Any decision to continue the franchise would have been decried as a blatant money-grab by many, but Rowling knows most of her fans would read anything her fingers touched. She could put her grocery lists on Twitter. An actual eighth book? Unexpected, but we’d take it. A movie? Daniel Radcliffe’s aging well, let’s do it. A play? In London? Written by Rowling and two guys we’ve never heard of? And then you’ll give us the script?
Well, there’s an idea. (Here’s where we’ll choose not to bore you with a quote from a fan who thinks this will ruin her childhood and another who defends Rowling’s right to do whatever she wants with the characters she created.) Think pieces abounded, but come midnight, bookstores around the world were packed. We forked over $30 and readied our reading lamps, preparing to spend a long night poring over the pages, trying to capture that feeling of being back in a familiar world. Give us the play! Give us our Magic back!

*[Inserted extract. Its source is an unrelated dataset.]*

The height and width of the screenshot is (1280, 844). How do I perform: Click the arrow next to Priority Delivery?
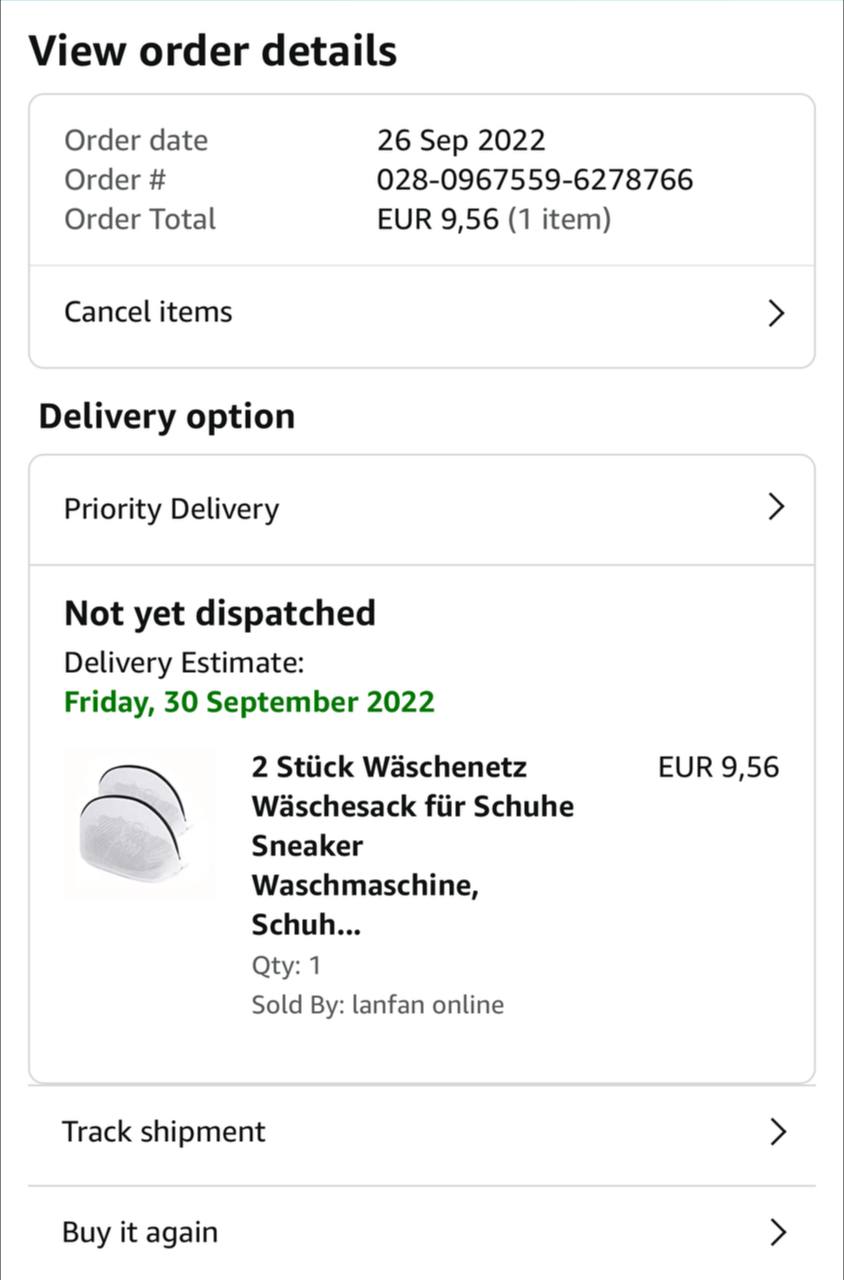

But here’s what we forgot to remember about play scripts. They’re written like this:
Harry wakes suddenly. Breathing deeply in the night. 
He waits a moment. Calming himself. And then he feels intense pain in his forehead. In his scar. Around him, Dark Magic moves.
GINNY: Harry . . .
HARRY: It’s fine. Go back to sleep.
GINNY: Lumos. . . A nightmare?
HARRY: Yes.”
On stage, perhaps, this would be a delight. To see how J.K. Rowling envisioned Harry as a 37-year-old man, to see magic turned real by invisible theater tricks. Reviews of the play all seemed to think so. “Quite simply, spellbinding,”Variety said. A “thrilling theatrical spectacle,” the Guardian promised.
But as a mere script, where everything besides dialogue is written as bland stage commands (“ALBUS is sleeping in a pew. GINNY is watching him carefully. HARRY is looking out the opposite window”), it feels nothing like the detailed-filled paragraphs of the Rowling we love. It’s more like sneaking a peak at her unfinished notes or finding a fetching piece of fan fiction. The magic is stunted.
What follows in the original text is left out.